** Records shown follows **
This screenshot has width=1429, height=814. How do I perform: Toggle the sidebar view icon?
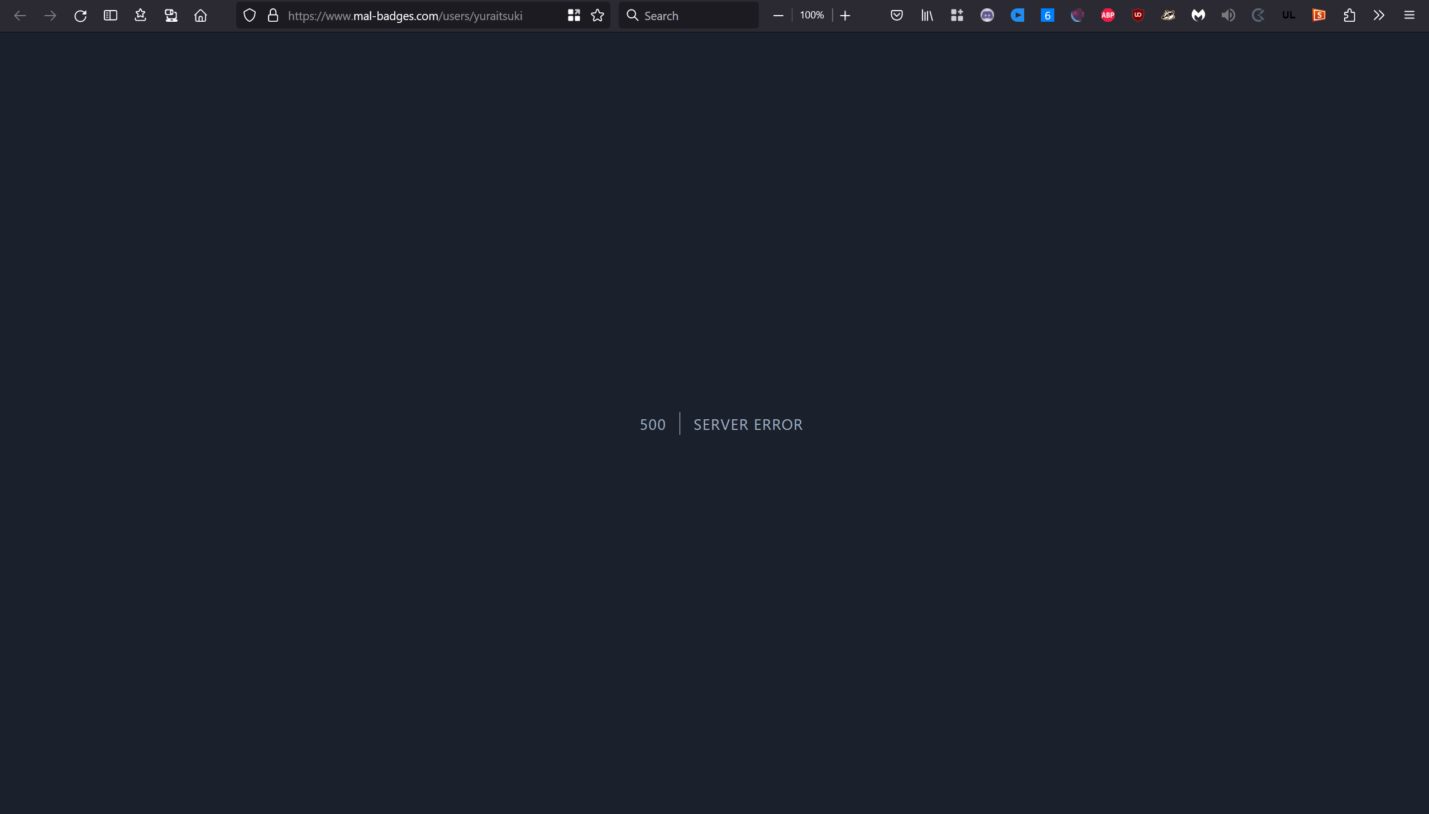pyautogui.click(x=111, y=16)
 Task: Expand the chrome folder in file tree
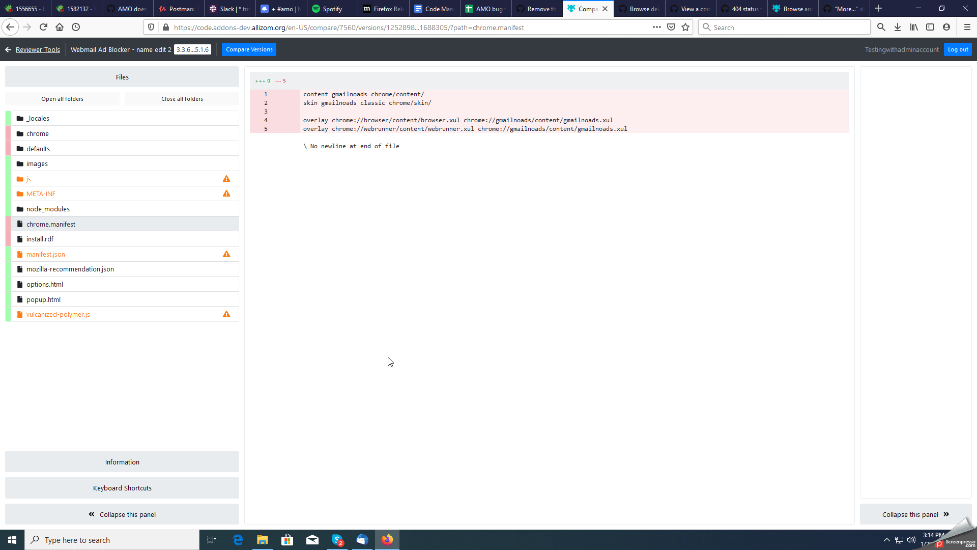(38, 133)
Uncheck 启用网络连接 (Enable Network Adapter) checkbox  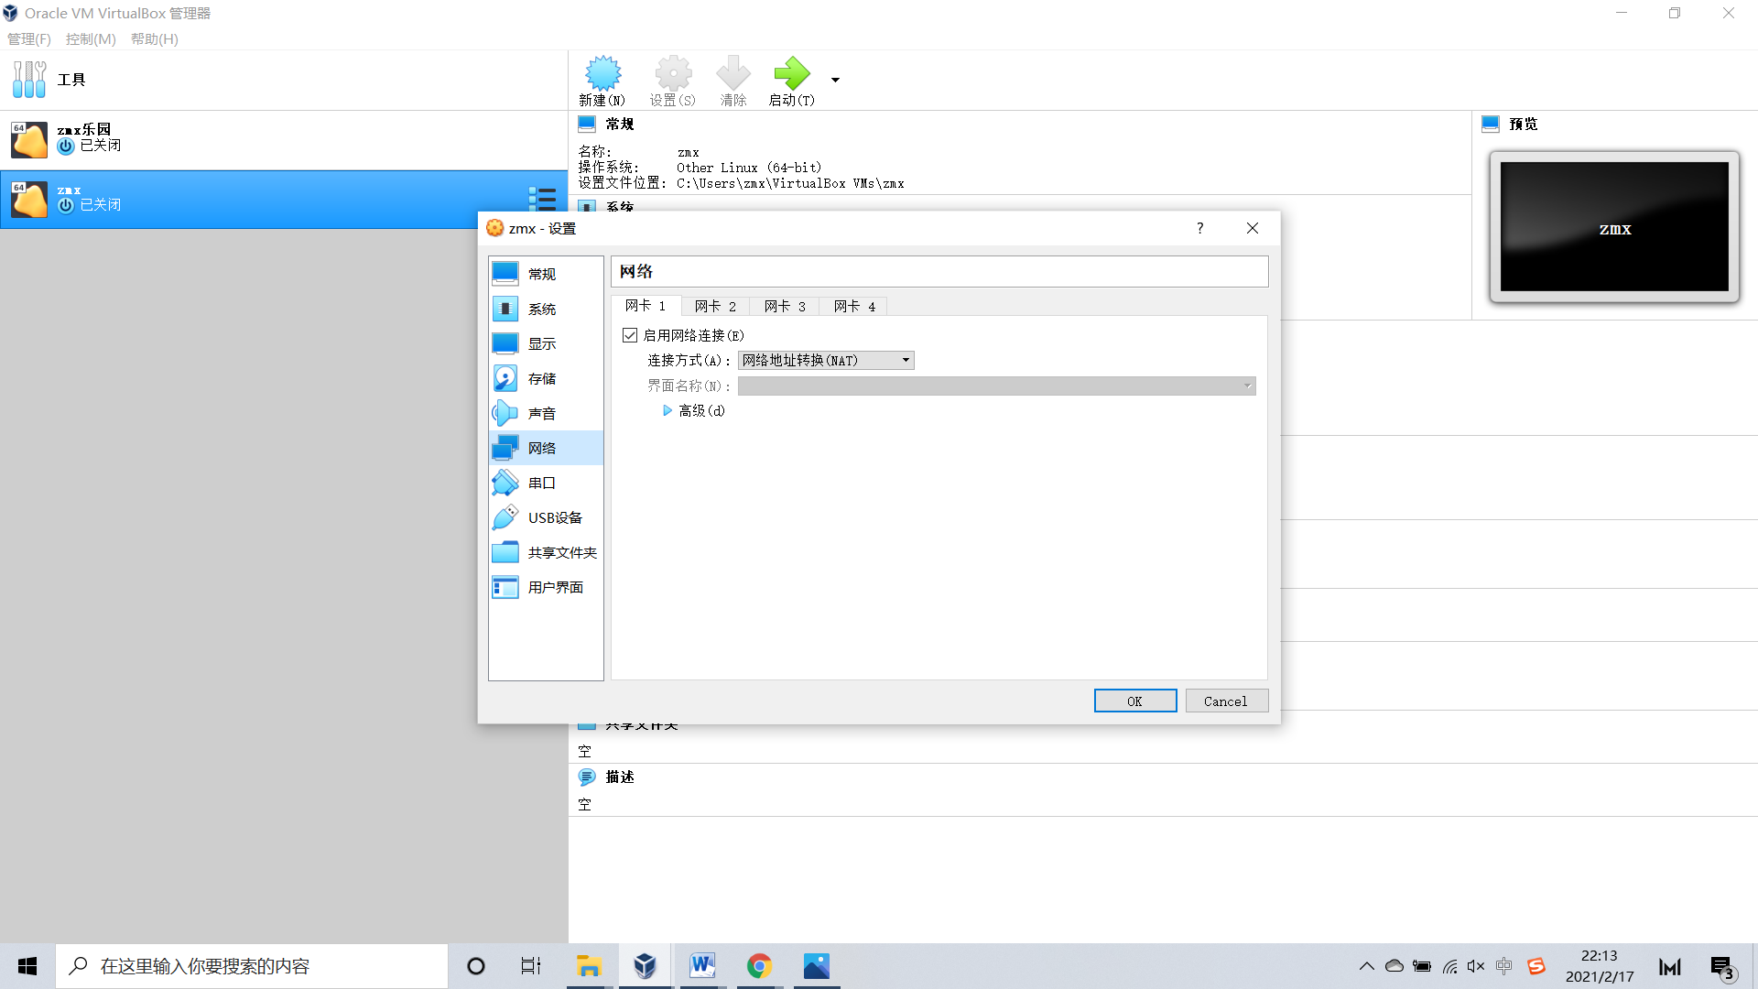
** End of Records shown **
An exact copy is needed of every line from the one holding "Task: Expand the chrome folder in file tree" to the end of the entries above, both ends kept and each picture dropped.

 Task: Expand the chrome folder in file tree
(38, 133)
Uncheck 启用网络连接 (Enable Network Adapter) checkbox  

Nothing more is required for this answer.